◆ INSTRUCTION:
Continue the passage on stream-centric microservices from its final sentence.

Let’s take a metrics-aggregating SaaS application, for example. This application has customers all over the world with various applications, services, and machines that are reporting out metrics to the aggregator. These customers only need to see their data, although the combined total of data for any one customer may be very large. Our aggregator needs to consume these metrics and send them off to the application that is going to show them to the customer. The customer-facing application may be operating on a combination of incoming metrics in real-time plus historical data that comes from cache or a backing storage system. A large part of the value of the data is in the moving-window of what is happening right now/recently.

This architecture from the start has considerations of volume that even our scaled CRUD world may not care about for a very, very long time. Additionally, the data itself is mostly a stream of updates over time. The notion of the “stateful” data that is transactionally updated is minimal, the most useful data is more like a timeseries or log of events. The transactional data, say, stored user views and user configuration, may be more like the “metadata” of our CRUD application in the first example, infrequently changed compared to the updates coming in from the stream. The majority of developer time is most likely spent not in dealing with these transactional changes but rather in managing the streams of inputs, providing new types of inputs, applying new calculations to the stream of inputs, and changing the calculations.

In this example, you can imagine a service that wants to run an experiment by doing a different calculation across a particular element on the stream. Instead of modifying the existing code, the experimental service listens to the data stream at the same point as the existing calculation, provides a new calculation value, and pushes that calculation value back into the data pipeline on a different channel. At some point an experiment service pulls this data out for the customers who are assigned to the experimental treatment and shows the results of that calculation instead of the standard calculation. In all of these places you need a record of what happened in order to do analysis of experiment success and debugging, but that record does not need to be strongly, transactionally related to the record of other events in the system at this time, even across related users.

In this example, it may very well be much more effective to spin up new services as needed, in order to run quick experiments, rather than changing existing services. Especially in cases where the service can do this without needing to worry about coordinating the data consumption or production with any existing service. This is the world of what I would like to call “stream-centric microservices.”

If there is enormous value to your business to manage real-time data streams, and you are going to have a lot of developers consuming those streams by creating new services to listen to them and produce results, then you absolutely must be willing to commit to the investment in tooling to make the process of creating services and putting them into production as easy as possible. You will probably use this for all of your services over time, once you have it, but realize that the clear value is that you have dynamic data that can be processed and manipulated and experimented on independently.

◆ RECORDS:
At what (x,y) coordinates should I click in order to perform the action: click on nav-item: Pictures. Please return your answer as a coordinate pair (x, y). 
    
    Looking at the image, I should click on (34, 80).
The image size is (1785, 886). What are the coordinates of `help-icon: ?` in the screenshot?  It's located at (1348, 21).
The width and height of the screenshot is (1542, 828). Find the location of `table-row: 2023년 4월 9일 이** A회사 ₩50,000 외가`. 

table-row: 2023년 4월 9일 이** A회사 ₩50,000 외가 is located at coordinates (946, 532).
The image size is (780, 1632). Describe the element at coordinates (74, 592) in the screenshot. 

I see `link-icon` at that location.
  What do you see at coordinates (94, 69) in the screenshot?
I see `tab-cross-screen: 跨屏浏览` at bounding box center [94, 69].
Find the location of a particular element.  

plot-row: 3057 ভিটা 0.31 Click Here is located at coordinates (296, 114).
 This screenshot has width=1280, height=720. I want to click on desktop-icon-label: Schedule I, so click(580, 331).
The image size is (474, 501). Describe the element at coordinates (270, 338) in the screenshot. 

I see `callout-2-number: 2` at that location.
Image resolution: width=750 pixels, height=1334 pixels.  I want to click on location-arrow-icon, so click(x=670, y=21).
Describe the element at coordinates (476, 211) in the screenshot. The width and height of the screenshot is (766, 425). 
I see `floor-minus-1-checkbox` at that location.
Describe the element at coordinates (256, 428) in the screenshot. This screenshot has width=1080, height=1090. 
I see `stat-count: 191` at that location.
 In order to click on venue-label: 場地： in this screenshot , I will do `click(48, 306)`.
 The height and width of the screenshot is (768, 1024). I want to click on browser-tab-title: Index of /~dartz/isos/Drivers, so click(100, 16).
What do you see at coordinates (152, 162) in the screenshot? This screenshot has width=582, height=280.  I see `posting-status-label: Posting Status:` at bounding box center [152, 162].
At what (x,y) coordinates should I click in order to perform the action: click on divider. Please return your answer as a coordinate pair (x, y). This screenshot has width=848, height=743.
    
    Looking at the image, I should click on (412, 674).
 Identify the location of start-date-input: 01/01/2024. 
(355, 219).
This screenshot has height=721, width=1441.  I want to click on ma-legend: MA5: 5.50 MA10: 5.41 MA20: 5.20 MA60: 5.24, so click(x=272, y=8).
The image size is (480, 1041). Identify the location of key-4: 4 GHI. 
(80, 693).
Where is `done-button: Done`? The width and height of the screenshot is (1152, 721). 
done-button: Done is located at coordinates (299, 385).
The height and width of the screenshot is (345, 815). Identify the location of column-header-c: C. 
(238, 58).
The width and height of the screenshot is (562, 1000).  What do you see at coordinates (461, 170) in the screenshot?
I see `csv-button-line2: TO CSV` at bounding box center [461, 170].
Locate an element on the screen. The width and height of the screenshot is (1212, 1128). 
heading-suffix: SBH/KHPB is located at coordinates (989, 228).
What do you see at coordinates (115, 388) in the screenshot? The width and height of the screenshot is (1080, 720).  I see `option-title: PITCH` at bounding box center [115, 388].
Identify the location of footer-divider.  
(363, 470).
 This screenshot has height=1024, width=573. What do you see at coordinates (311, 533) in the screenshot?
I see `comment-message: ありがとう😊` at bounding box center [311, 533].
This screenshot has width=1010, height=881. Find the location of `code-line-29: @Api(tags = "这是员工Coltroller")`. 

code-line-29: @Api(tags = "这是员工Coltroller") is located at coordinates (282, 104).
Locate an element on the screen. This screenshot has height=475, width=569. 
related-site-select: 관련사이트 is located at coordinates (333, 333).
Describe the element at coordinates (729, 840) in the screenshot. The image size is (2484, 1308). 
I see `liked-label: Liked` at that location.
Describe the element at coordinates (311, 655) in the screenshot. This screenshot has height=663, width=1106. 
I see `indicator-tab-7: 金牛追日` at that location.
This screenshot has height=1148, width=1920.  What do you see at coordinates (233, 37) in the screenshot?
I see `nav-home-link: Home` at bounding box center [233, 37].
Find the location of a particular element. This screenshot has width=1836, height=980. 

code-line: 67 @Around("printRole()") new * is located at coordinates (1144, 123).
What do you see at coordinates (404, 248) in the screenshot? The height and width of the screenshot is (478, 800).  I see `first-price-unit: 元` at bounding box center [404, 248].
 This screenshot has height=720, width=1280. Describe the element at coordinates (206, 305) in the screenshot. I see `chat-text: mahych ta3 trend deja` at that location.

◆ EXERCISE OUTPUT:
Cron Jobs as Microservices


I’d be remiss if I didn’t mention this pattern. When it becomes very easy to make anything a microservice, everything becomes a microservice, including things we would traditionally run as cron jobs.

But cron jobs are a nice concept, and not everything has to be a “service.” You can use CloudWatch Events from AWS for this purpose, or scheduled Lambda functions. Use Gearman, a queue and async job runner, to schedule cron jobs. Remember your cron jobs need to be idempotent (can be run twice on the same input without changing the outcome). If you have an easy way to spin up services and it’s easy to create tiny services that are basically cron jobs, no problem, but cron jobs in and of themselves are not a great reason to create a large, orchestrated services environment.


Conclusion


I hope that this has been a useful breakout across a few axes of the wild world of microservices. Going through the thought experiment was very useful for me, personally. It helped me understand how what seems obvious to people at one extreme, say those who spend most of their time focused on stream processing, doesn’t make as much sense for people who are more focused on the world of CRUD application scaling.

(This was originally published on medium)

Monday, July 18, 2016

The Virtue of Hubris and The Value of Complaining

In my previous post, I discussed the leadership virtues of Laziness and Impatience. But as you may know, I neglected one of the core virtues in my list, namely, that of hubris. Hubris. Pride. As Larry Wall says,
Excessive pride, the sort of thing Zeus zaps you for. Also the quality that makes you write (and maintain) programs that other people won't want to say bad things about. Hence, the third great virtue of a programmer.
I would translate this as taking pride in one's work, and being willing to not just take pride in it, but show off that work, talk about it, teach others its magic. And hubris is important. One of the challenges of impatience is that it sometimes drives us to cut corners. Cutting corners can make work go faster, but it can also have a price in the long run. So we balance that desire to cut corners with a desire to maintain pride in our work, and use those conflicting values to keep each other in check.

Hubris done well in my opinion has some interesting expressions. You may think of the person who takes pride in their work as someone who loves to learn and share new things. Who loves to brag about the good stuff. This is certainly part of hubris, sharing lessons learned and trying to help others by showing off our wins. Many tech teams encourage this actively, through rituals like "drinks and demos" where teams get up to share what they accomplished during the week. We encourage people to write up cool stuff we've built, to go speak at conferences and talk about cool technology, and this is all a great thing to do.

However, I think there's more to it than just showing off the good stuff. Within a team, hubris also shows in people who are willing to complain about the bad stuff. Yes, that's right, I think that there is value to expressing not just the positive, but also the negative. In fact, I think that you are actively harming your culture and creating a culture of false pride when you only encourage people to speak up to share good things.

Complaining is all about context. The problems we are facing are our context, and the solutions to those problems must be made within understanding of that context. Context is what makes microservices right for one team and wrong for another. Context is what makes hiring a certain way successful in a high-growth startup but devastating in a big company. Context is so important that when you misunderstand the role that it plays in a solution, you run the risk of misapplying that solution to a place where it will cause you more problems than it solves. Applying someone else's lessons to your context without understanding is how we end up with these cargo cult solutions.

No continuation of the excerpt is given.